At the Rosenberg Foundation, we believe that California’s future relies on fully engaged and empowered immigrant communities. We have worked with our grant partners to ensure that immigrant populations are part of the civic and economic life of our state by supporting immigration reform, bolstering grassroots advocacy, enforcing voting and language rights, and strengthening the communications capacity of immigrant rights advocates.
We also are focused on building the capacity of California’s “Dream” movement to engage in immigrant related policy issues in California both for the short- as well as long-term. California has been described as the epicenter for the Dream movement with a quarter of the nation’s Dreamers (over 500,000) and a majority of its leadership living in the state. California’s Dreamers have accomplished much with limited resources, including the successful enactment in 2011 of the California Dream Act, which provides state public funding for student grants and loans. Dream youth represent the future of the immigrant rights movement in California and are a critical part of the immigrant rights advocacy infrastructure in the state. California’s Dreamers have already established themselves as visionaries; our job is to continue to support them in their pioneering work.
Immigrant Workers’ Rights
The Rosenberg Foundation also has long supported work at the intersection of economic justice and immigrant rights.

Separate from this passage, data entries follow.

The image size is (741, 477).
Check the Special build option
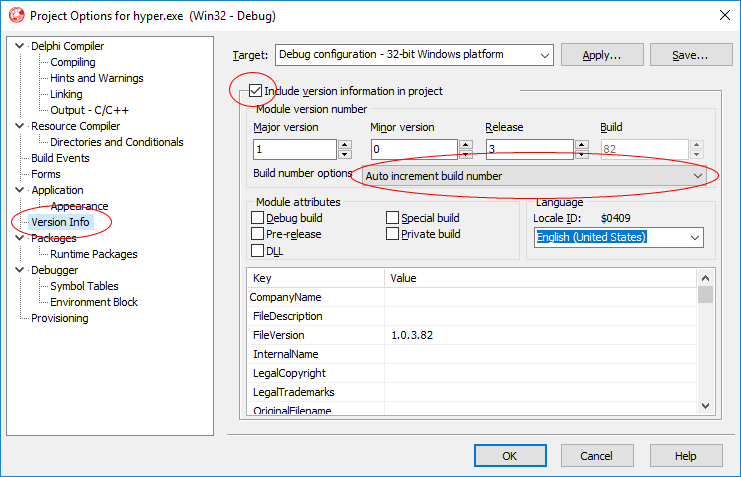click(393, 218)
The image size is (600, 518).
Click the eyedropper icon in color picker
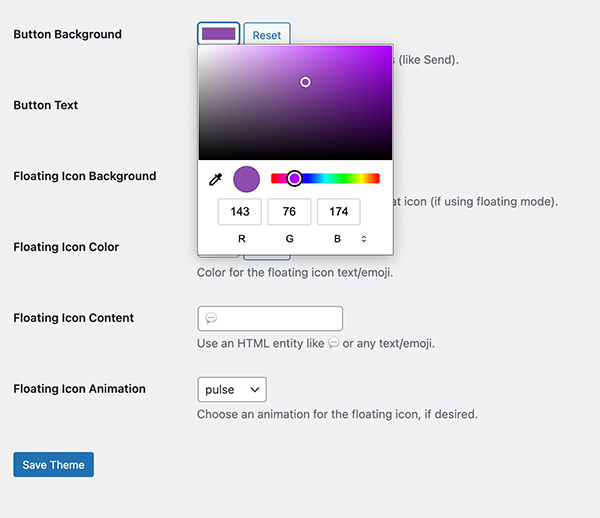215,179
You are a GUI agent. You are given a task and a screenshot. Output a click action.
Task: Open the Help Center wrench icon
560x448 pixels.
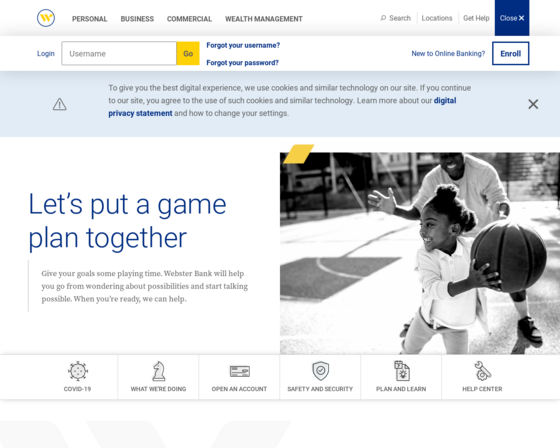tap(482, 371)
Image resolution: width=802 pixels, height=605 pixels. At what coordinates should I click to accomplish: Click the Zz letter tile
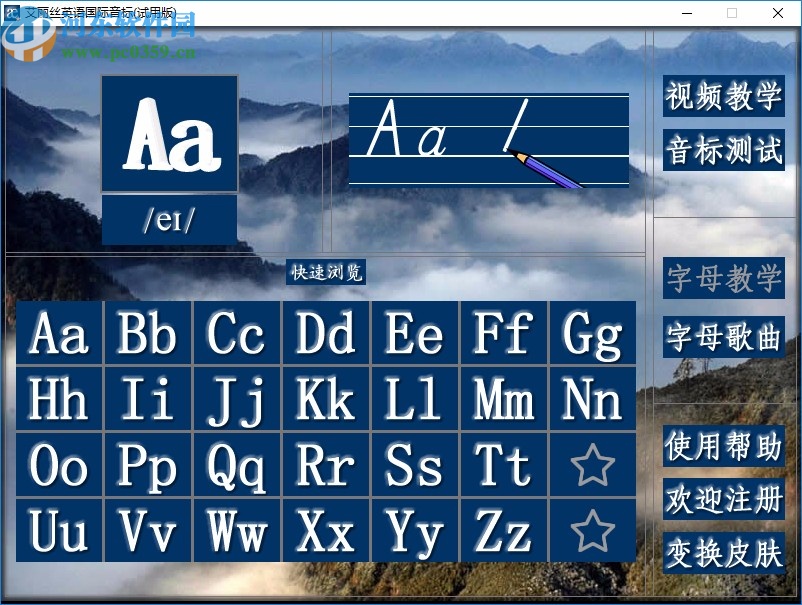click(503, 531)
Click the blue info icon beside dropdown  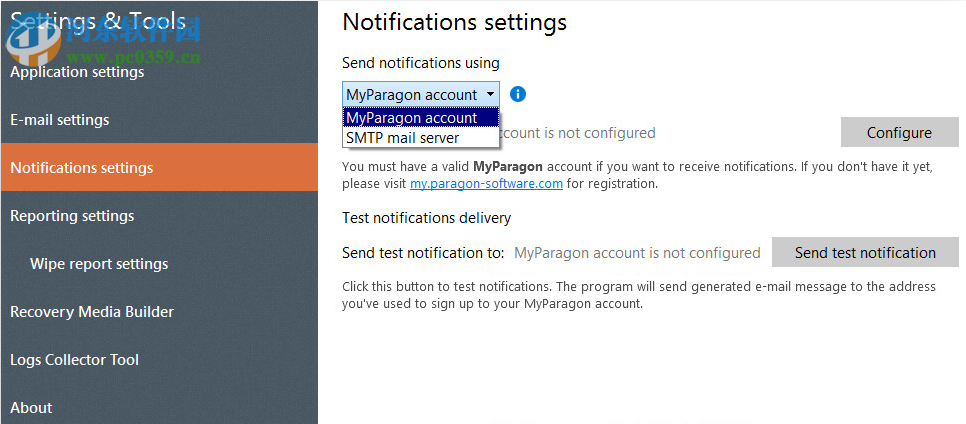pyautogui.click(x=518, y=94)
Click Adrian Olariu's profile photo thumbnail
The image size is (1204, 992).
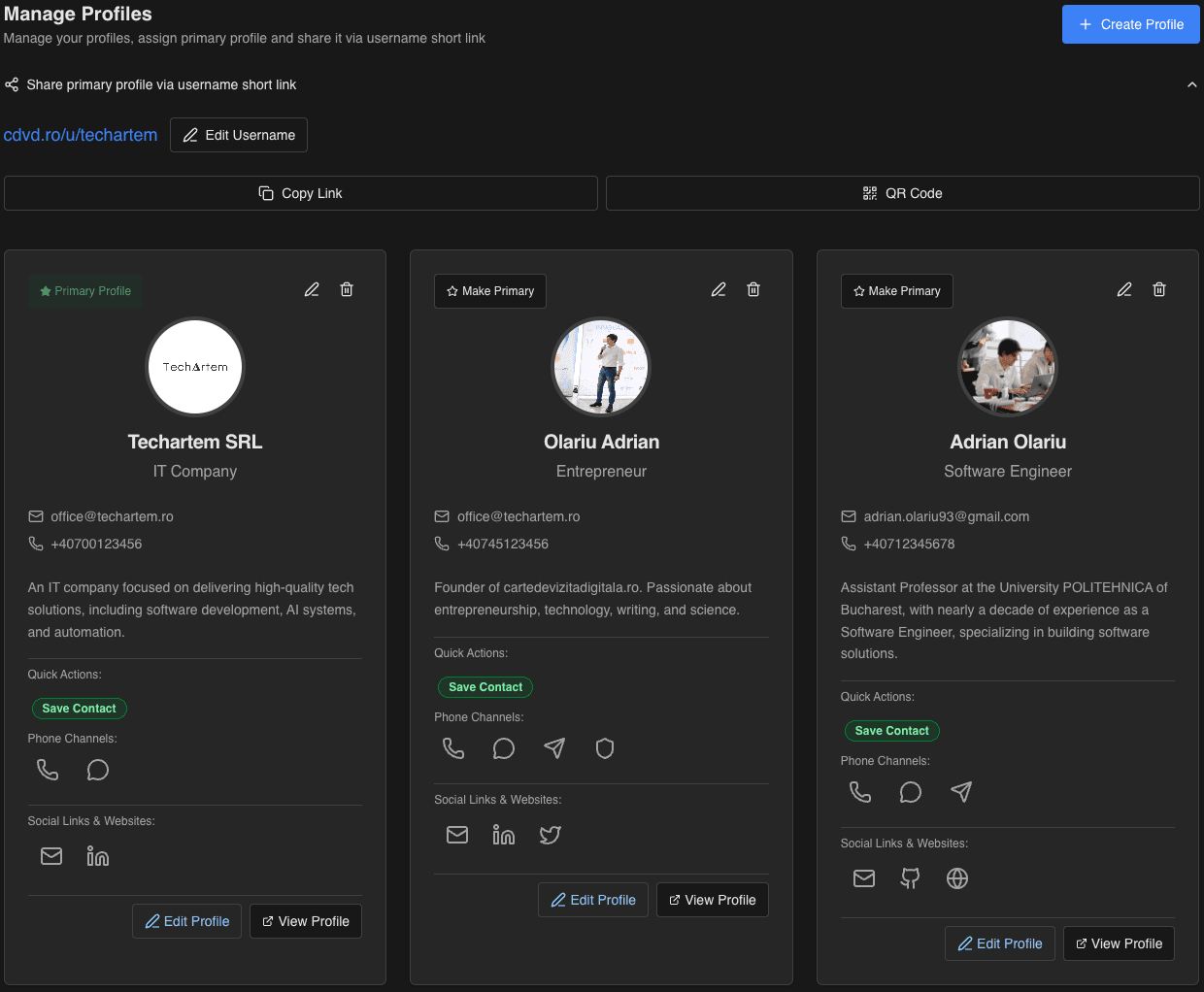point(1008,368)
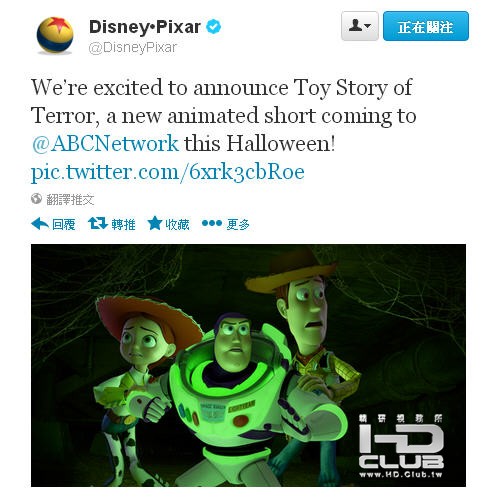Open the pic.twitter.com/6xrk3cbRoe link
The image size is (496, 500).
point(168,172)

Supporting California’s farmworkers has been a priority of the Rosenberg Foundation since the 1950s, when its work in the area was launched by a grant to a citizen’s group near Fresno to establish seasonal clinics for the children of farmworkers. Given that California agriculture is now a $43 billion dollar industry that in turn generates at least $100 billion in related economic activity, and that the vast majority of the farmworkers in the state are immigrants, fighting for farmworkers’ civil and human rights is both an economic and moral imperative. Discrimination in labor laws, low wages, and poor working, health and and job safety conditions are ongoing issues for many of California’s farmworkers, as are broken immigration laws that fracture families and have a significant negative effect on the U.S. economy; at the Rosenberg Foundation, we regard these issues as matters of civil and human rights.
The Foundation invests in strategies that support pathways to legalization for California farmworkers who are undocumented, that strengthen labor protections for agricultural guest workers, and challenge unfair wages and unsafe, exploitative working conditions.
We also invest in efforts to improve wages and conditions for day laborers; those who work in the garment, restaurant, and car wash industries; and domestic workers. Strategies we support include labor organizing, impact litigation, and policy advocacy.